Here is your code that does what you want it to. The change that I made was simply to make SwapValues::swap() take no parameters. Also, it is common practice to use UpperCamelCase for class names in C++. Indeed, it took me more time than it should have to notice that swap_values(){...} was your constructor for that reason.
#include <iostream>
using namespace std;
class SwapValues {
int a,b;
public:
SwapValues()
{
cout<<"enter two numbers to swap";
cout<<"value of a is:";
cin>>a;
cout<<"value of b is:";
cin>>b;
}
void swap()
{
int temp=a;
a=b;
b=temp;
cout<<"value of a is :"<<a << std::endl;
cout<<"value of b is :"<<b << std::endl;
}
};
int main() {
SwapValues sv;
sv.swap();
return 0;
}
Edit
To respond to the follow-up general question underlying the problem, the reason you are confused is because you are not sure about how the function gets access to a and b.
The short version is that methods of a class have built in access to all the attributes of the class.
The long version is that the instance of the class gets implicitly passed to methods of the class as an implicit parameter (called this in C++). So all functions of a class MyClass like
int MyClass::my_function( --parameters-- )
become
int MyClass::my_function(MyClass* this, --parameters--)
and the compiler, when it compiles code of such a function, sees
some_var = 1234;
will check firs if the function has a local variable or a local static variable or a parameter called some_var, and if there isn't, it will see if
this->some_var = 1234;
that is, it will check if `MyClass has an attribute called some_var.
In your case, in the working code we have
int temp = a;
so the compiler looks: is there a local variable called a, no local variable, is there a parameter called a, nope, next, what about this->a, the class does have an attribute called a so that's what we use.

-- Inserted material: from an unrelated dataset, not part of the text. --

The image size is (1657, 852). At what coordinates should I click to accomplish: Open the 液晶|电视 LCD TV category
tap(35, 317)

So you always pass parameters, is the answer to your question but in the example of your function, that is done automatically. That's good because if you add an attribute to your class, you don't have to alter all the methods of your class to take an extra parameter, all the methods of the class will already have it.

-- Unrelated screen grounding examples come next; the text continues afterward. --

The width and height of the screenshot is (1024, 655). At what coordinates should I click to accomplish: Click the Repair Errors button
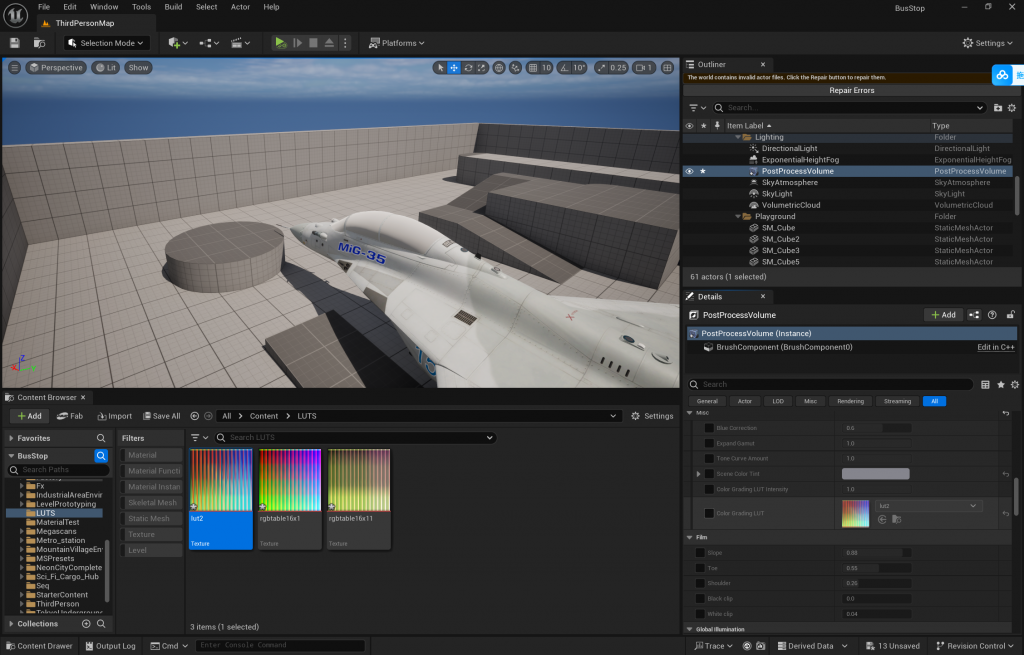(851, 91)
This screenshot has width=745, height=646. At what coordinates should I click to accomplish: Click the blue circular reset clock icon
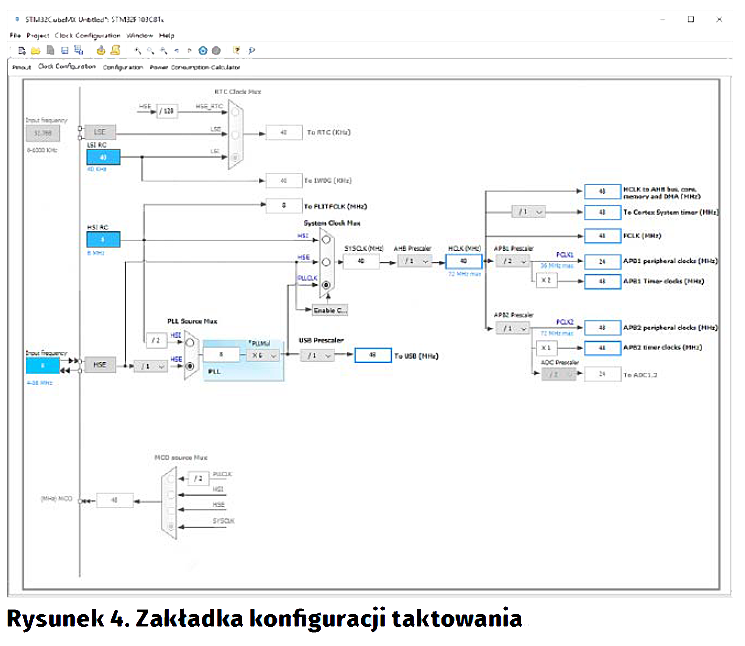[x=203, y=50]
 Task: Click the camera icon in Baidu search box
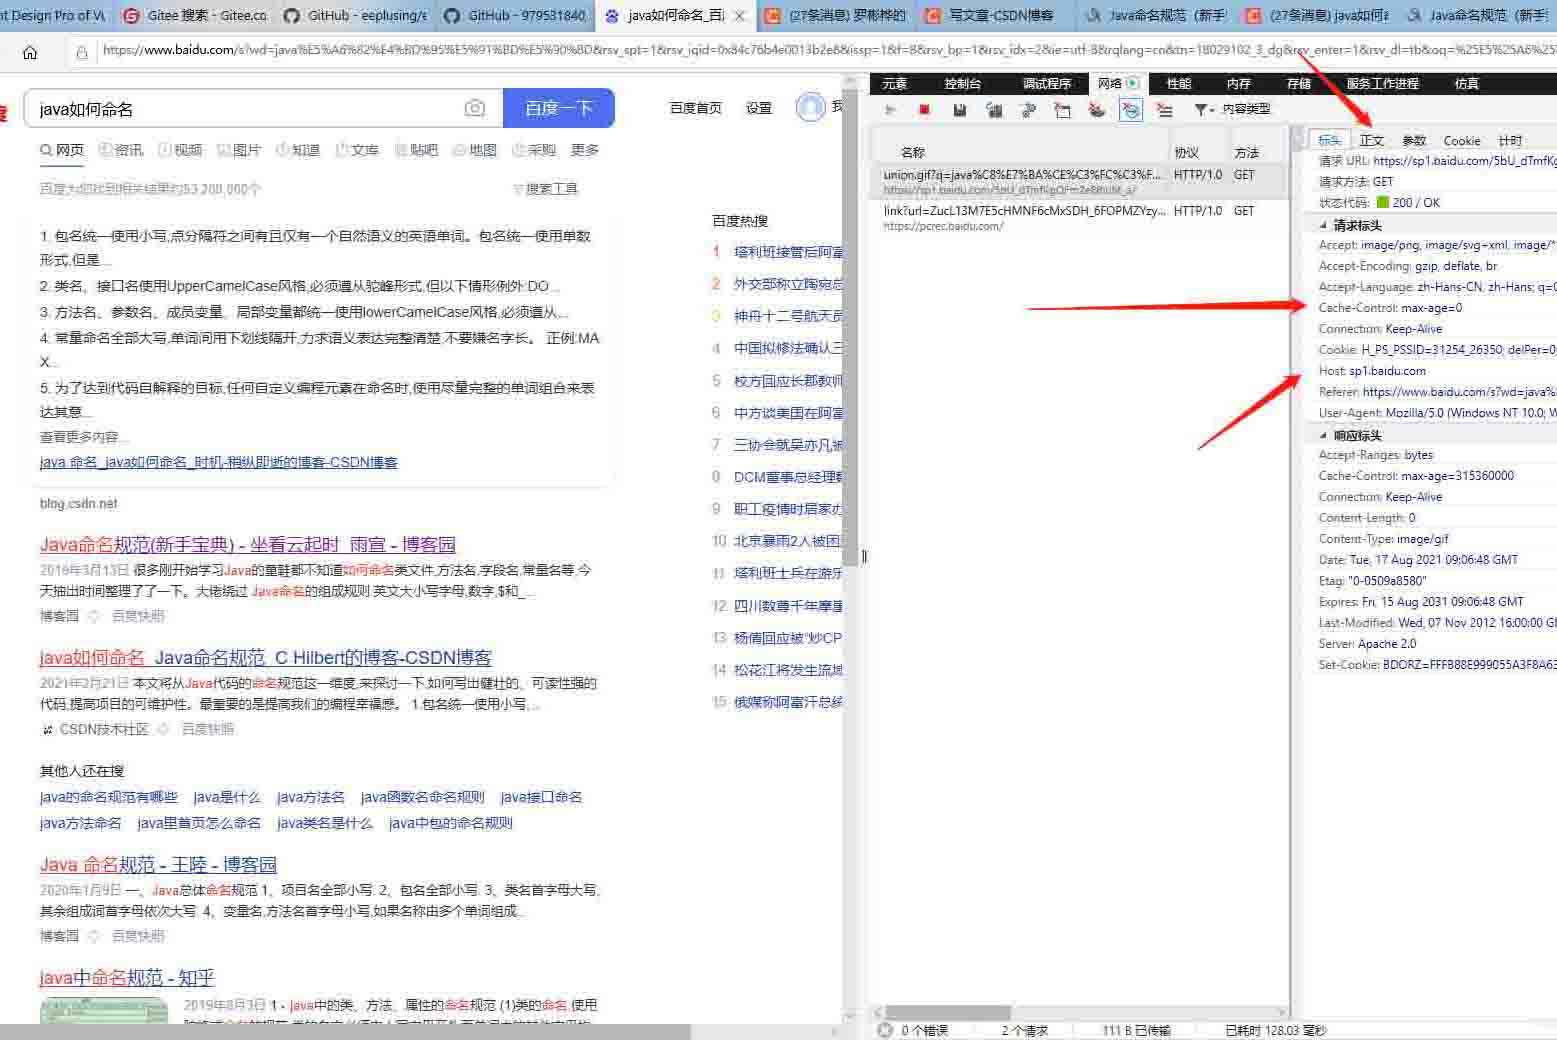[475, 108]
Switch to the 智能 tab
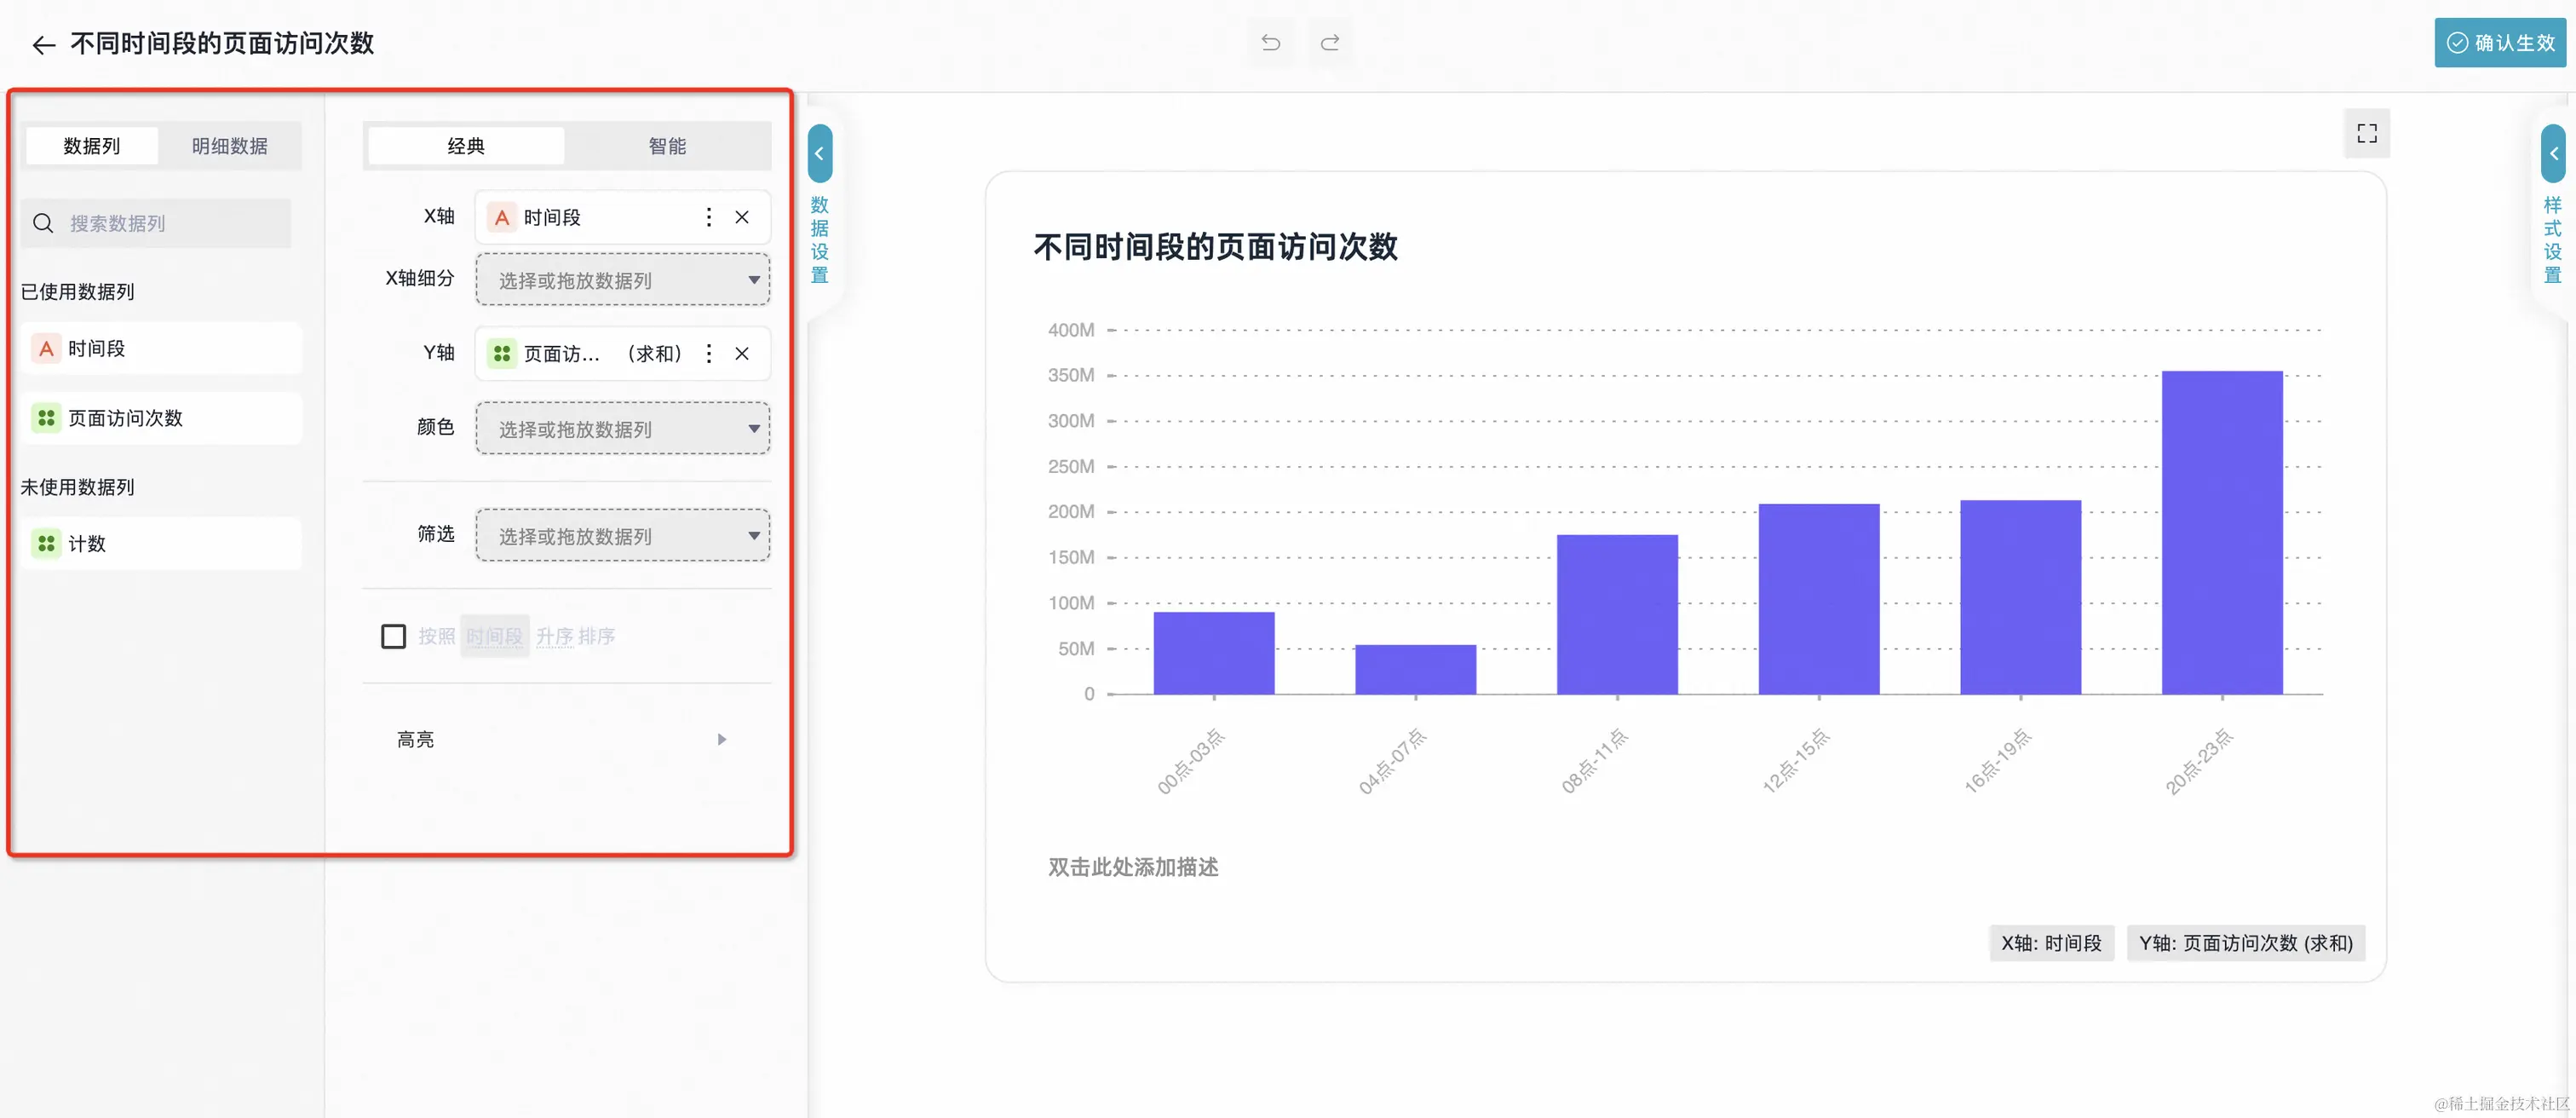The image size is (2576, 1118). (667, 146)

In your first example, in fact, you should run this piece of code. It will show what I mean.
#include <iostream>
using namespace std;
class SwapValues {
public:
int a,b;
SwapValues()
{
a = 1;
b = 2;
}
void wrong_method(int &a, int &b)
{
std::cout << "wrong_method : "
<< "a = " << a
<< ", b = " << b
<< ", this->a = " << this->a
<< ", this->b = " << this->b << std::endl;
}
void right_method(int ¶m_1, int& param_2)
{
std::cout << "right_method : " << "a = " << a
<< ", b = " << b
<< ", param_1 = " << param_1
<< ", param_2 = " << param_2 << std::endl;
}
};
int main() {
SwapValues sv;
int c = 3;
int d = 4;
sv.wrong_method(c,d);
sv.right_method(c,d);
return 0;
}
Gives
wrong_method : a = 3, b = 4, this->a = 1, this->b = 2
right_method : a = 1, b = 2, param_1 = 3, param_2 = 4
This should demonstrate what I meant. The right and wrong because the wrong function has a name clash between the parameters and the attributes of the object. It makes errors possible and reflects bad design.